Data supplied:
________________

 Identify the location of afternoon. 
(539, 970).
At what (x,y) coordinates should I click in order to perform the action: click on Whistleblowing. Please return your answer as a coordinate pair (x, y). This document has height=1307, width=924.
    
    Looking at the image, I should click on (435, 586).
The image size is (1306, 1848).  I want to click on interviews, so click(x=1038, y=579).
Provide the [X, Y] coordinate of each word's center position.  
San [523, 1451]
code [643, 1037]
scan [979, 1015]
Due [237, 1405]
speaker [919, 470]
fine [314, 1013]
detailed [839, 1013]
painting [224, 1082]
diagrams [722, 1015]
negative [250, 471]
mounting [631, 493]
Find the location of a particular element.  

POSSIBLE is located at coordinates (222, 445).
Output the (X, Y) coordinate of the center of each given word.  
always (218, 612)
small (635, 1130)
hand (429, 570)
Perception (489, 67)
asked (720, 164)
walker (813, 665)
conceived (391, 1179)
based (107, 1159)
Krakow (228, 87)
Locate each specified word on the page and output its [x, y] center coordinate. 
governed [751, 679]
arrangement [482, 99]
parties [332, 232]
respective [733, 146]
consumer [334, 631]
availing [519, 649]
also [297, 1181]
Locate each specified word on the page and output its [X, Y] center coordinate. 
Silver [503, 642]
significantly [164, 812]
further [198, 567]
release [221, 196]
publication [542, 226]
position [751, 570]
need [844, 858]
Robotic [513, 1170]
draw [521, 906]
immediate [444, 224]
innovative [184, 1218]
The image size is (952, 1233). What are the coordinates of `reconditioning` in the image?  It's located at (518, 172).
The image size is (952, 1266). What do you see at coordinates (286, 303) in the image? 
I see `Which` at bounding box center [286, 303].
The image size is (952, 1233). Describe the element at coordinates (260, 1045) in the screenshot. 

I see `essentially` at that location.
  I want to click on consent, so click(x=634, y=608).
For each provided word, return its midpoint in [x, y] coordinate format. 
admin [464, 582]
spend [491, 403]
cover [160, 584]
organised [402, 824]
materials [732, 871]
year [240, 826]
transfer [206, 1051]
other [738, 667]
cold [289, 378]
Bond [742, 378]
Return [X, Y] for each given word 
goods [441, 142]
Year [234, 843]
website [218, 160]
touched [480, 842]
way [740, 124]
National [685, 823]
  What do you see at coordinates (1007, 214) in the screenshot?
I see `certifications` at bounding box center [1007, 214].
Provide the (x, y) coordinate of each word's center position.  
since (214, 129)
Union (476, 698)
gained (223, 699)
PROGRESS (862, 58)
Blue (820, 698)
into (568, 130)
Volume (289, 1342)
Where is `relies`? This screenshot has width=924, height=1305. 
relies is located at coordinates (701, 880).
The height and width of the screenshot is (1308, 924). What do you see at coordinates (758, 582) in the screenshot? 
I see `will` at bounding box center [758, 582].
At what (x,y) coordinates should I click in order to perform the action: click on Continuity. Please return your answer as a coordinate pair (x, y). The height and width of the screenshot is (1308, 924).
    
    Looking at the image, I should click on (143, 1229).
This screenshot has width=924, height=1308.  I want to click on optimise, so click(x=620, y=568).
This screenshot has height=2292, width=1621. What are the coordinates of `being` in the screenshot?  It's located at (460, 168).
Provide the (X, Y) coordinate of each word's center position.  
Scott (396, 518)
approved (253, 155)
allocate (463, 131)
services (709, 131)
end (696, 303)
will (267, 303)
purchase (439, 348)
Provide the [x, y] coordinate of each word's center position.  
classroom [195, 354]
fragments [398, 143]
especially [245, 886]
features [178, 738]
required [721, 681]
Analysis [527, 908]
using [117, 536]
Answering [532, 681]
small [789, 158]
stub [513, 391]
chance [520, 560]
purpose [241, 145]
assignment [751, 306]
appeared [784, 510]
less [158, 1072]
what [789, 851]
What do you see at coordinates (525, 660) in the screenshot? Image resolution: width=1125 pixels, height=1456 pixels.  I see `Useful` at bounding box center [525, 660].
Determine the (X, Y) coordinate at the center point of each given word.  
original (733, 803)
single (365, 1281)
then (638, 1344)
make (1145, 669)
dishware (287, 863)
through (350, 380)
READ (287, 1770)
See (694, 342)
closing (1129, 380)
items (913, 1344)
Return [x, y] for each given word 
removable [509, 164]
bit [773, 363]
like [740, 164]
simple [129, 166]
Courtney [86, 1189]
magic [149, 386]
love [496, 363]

________________

Goal: Reproduce every line of the listing above verbatim, from start to finish.

Reply:
 Identify the location of afternoon. 
(539, 970).
At what (x,y) coordinates should I click in order to perform the action: click on Whistleblowing. Please return your answer as a coordinate pair (x, y). This document has height=1307, width=924.
    
    Looking at the image, I should click on (435, 586).
The image size is (1306, 1848).  I want to click on interviews, so click(x=1038, y=579).
Provide the [X, Y] coordinate of each word's center position.  
San [523, 1451]
code [643, 1037]
scan [979, 1015]
Due [237, 1405]
speaker [919, 470]
fine [314, 1013]
detailed [839, 1013]
painting [224, 1082]
diagrams [722, 1015]
negative [250, 471]
mounting [631, 493]
Find the location of a particular element.  

POSSIBLE is located at coordinates (222, 445).
Output the (X, Y) coordinate of the center of each given word.  
always (218, 612)
small (635, 1130)
hand (429, 570)
Perception (489, 67)
asked (720, 164)
walker (813, 665)
conceived (391, 1179)
based (107, 1159)
Krakow (228, 87)
Locate each specified word on the page and output its [x, y] center coordinate. 
governed [751, 679]
arrangement [482, 99]
parties [332, 232]
respective [733, 146]
consumer [334, 631]
availing [519, 649]
also [297, 1181]
Locate each specified word on the page and output its [X, Y] center coordinate. 
Silver [503, 642]
significantly [164, 812]
further [198, 567]
release [221, 196]
publication [542, 226]
position [751, 570]
need [844, 858]
Robotic [513, 1170]
draw [521, 906]
immediate [444, 224]
innovative [184, 1218]
The image size is (952, 1233). What are the coordinates of `reconditioning` in the image?  It's located at (518, 172).
The image size is (952, 1266). What do you see at coordinates (286, 303) in the image? 
I see `Which` at bounding box center [286, 303].
The image size is (952, 1233). Describe the element at coordinates (260, 1045) in the screenshot. 

I see `essentially` at that location.
  I want to click on consent, so click(x=634, y=608).
For each provided word, return its midpoint in [x, y] coordinate format. 
admin [464, 582]
spend [491, 403]
cover [160, 584]
organised [402, 824]
materials [732, 871]
year [240, 826]
transfer [206, 1051]
other [738, 667]
cold [289, 378]
Bond [742, 378]
Return [X, Y] for each given word 
goods [441, 142]
Year [234, 843]
website [218, 160]
touched [480, 842]
way [740, 124]
National [685, 823]
  What do you see at coordinates (1007, 214) in the screenshot?
I see `certifications` at bounding box center [1007, 214].
Provide the (x, y) coordinate of each word's center position.  
since (214, 129)
Union (476, 698)
gained (223, 699)
PROGRESS (862, 58)
Blue (820, 698)
into (568, 130)
Volume (289, 1342)
Where is `relies`? This screenshot has width=924, height=1305. 
relies is located at coordinates (701, 880).
The height and width of the screenshot is (1308, 924). What do you see at coordinates (758, 582) in the screenshot? 
I see `will` at bounding box center [758, 582].
At what (x,y) coordinates should I click in order to perform the action: click on Continuity. Please return your answer as a coordinate pair (x, y). The height and width of the screenshot is (1308, 924).
    
    Looking at the image, I should click on (143, 1229).
This screenshot has width=924, height=1308.  I want to click on optimise, so click(x=620, y=568).
This screenshot has height=2292, width=1621. What are the coordinates of `being` in the screenshot?  It's located at (460, 168).
Provide the (X, Y) coordinate of each word's center position.  
Scott (396, 518)
approved (253, 155)
allocate (463, 131)
services (709, 131)
end (696, 303)
will (267, 303)
purchase (439, 348)
Provide the [x, y] coordinate of each word's center position.  
classroom [195, 354]
fragments [398, 143]
especially [245, 886]
features [178, 738]
required [721, 681]
Analysis [527, 908]
using [117, 536]
Answering [532, 681]
small [789, 158]
stub [513, 391]
chance [520, 560]
purpose [241, 145]
assignment [751, 306]
appeared [784, 510]
less [158, 1072]
what [789, 851]
What do you see at coordinates (525, 660) in the screenshot? Image resolution: width=1125 pixels, height=1456 pixels.  I see `Useful` at bounding box center [525, 660].
Determine the (X, Y) coordinate at the center point of each given word.  
original (733, 803)
single (365, 1281)
then (638, 1344)
make (1145, 669)
dishware (287, 863)
through (350, 380)
READ (287, 1770)
See (694, 342)
closing (1129, 380)
items (913, 1344)
Return [x, y] for each given word 
removable [509, 164]
bit [773, 363]
like [740, 164]
simple [129, 166]
Courtney [86, 1189]
magic [149, 386]
love [496, 363]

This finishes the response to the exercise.